Liver Fat Bests Visceral Fat in Revealing the Metabolic Complications of Obesity

Liver fat tells the real story.

| Sep 12, 2009

Visceral adipose tissue (VAT), familiarly known as visceral fat, has long been associated with metabolic risk. But VAT is closely correlated with liver fat, also called intrahepatic triglyceride (IHTG) content. As a result, Samuel Klein of the Washington University School of Medicine in St. Louis, Missouri, set out to determine if liver fat is more closely correlated with complications in obese patients than VAT.

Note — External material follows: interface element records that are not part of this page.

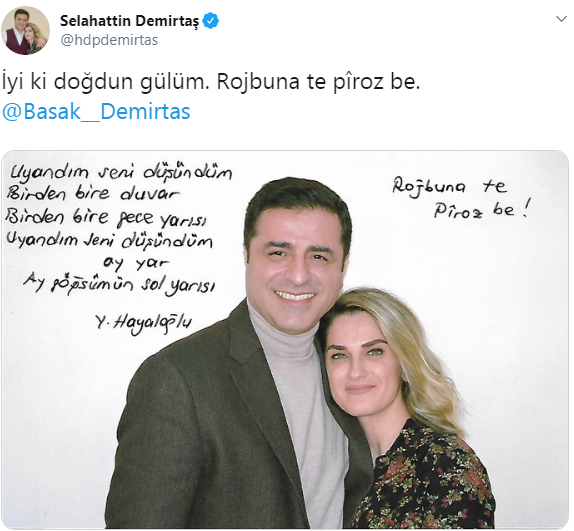Viewport: 574px width, 531px height.
Task: Open the profile avatar picture
Action: (25, 30)
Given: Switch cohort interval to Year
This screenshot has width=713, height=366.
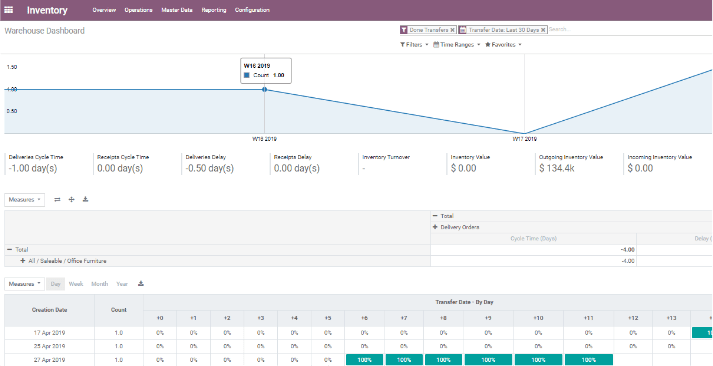Looking at the screenshot, I should 122,284.
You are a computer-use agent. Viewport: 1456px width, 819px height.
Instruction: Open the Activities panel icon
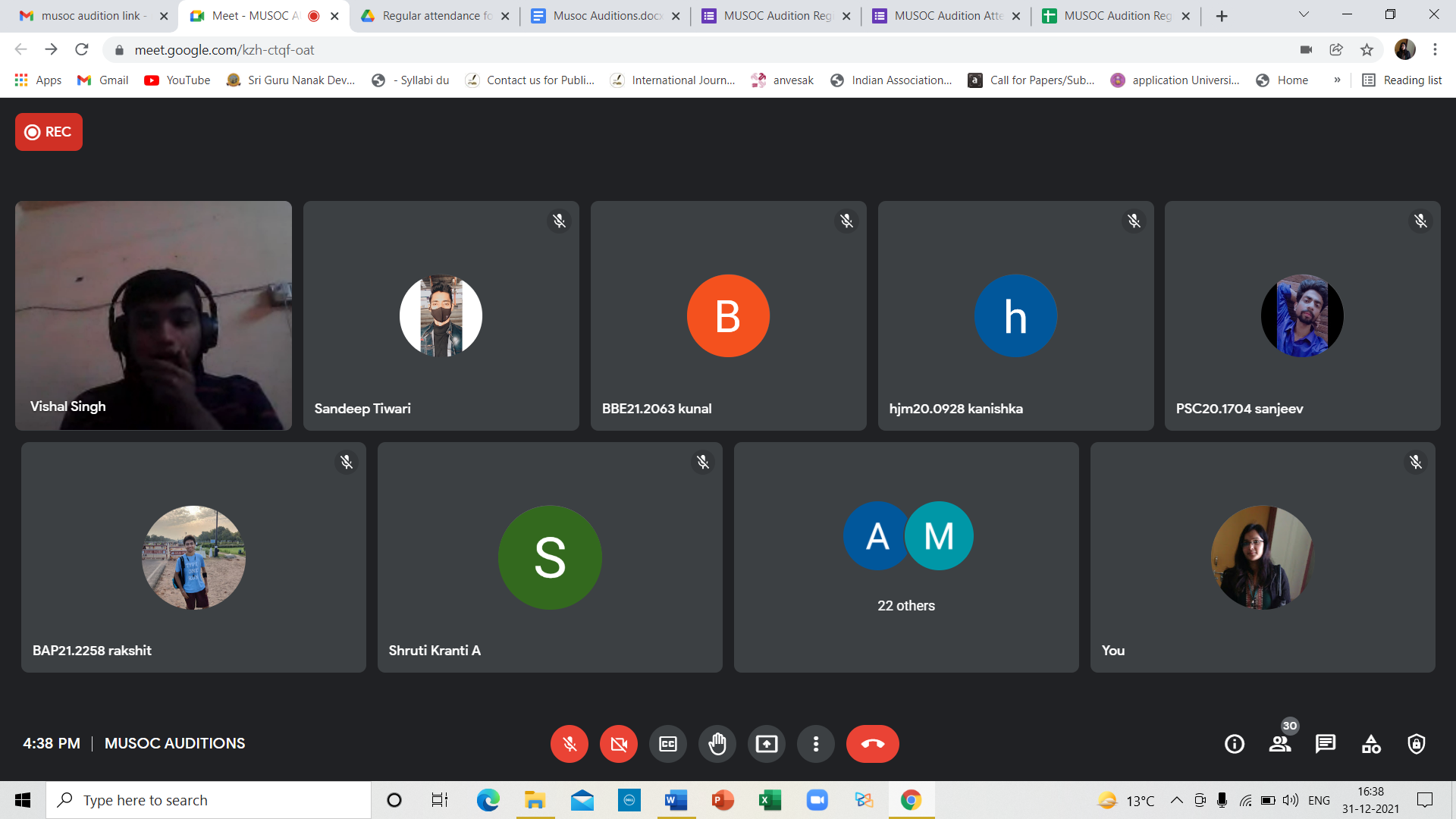point(1371,744)

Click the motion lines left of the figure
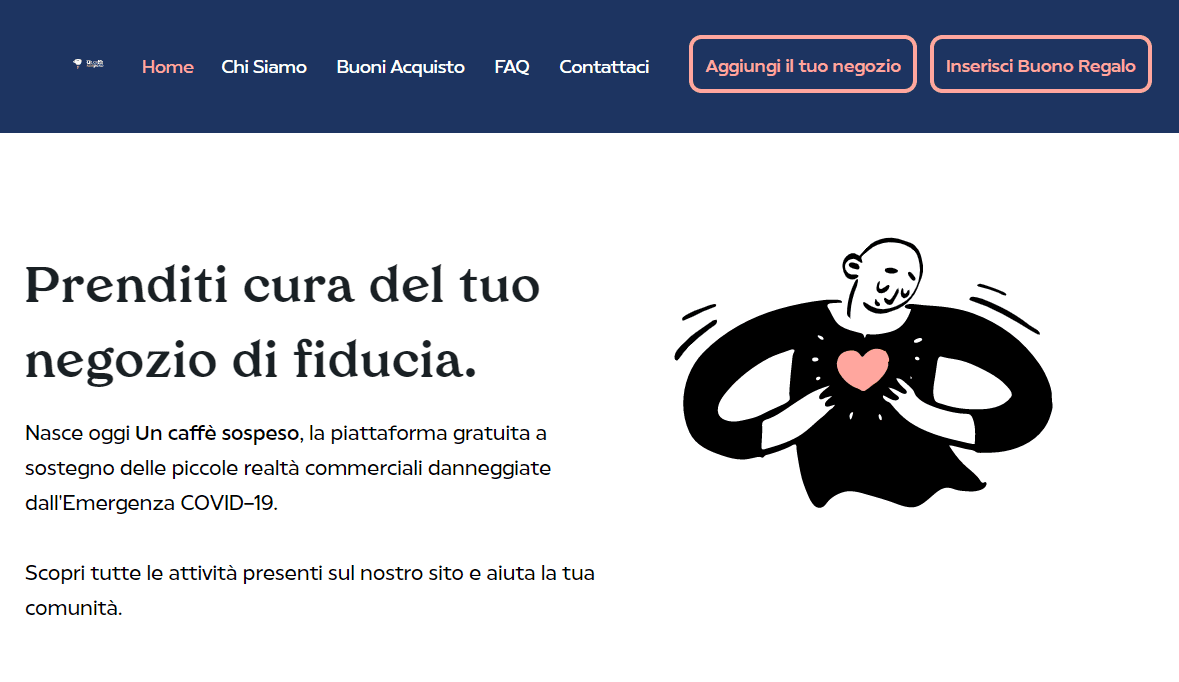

Klein and his team studied a group of 42 obese patients who were matched for age, gender, body mass index (BMI), and degree of obesity.  They then divided the subjects into two groups. One group's members had the same amount of VAT, but either high IHTG content or normal IHTG content. The other group's members had the same IHTG content, but either high VAT or low VAT.

Using an insulin-clamp procedure, the team determined the insulin sensitivity of the participants. Of the subjects with the same VAT, those who had higher IHTG had lower insulin sensitivity: 41 percent lower in the liver, 13 percent lower in adipose tissue, and 36 percent lower in muscle. In the subjects who had similar IHTG, however, those with high VAT had the same insulin sensitivity as those who had low VAT. As a result, the researchers concluded that IHTG is a better marker than VAT for the metabolic complications of obesity.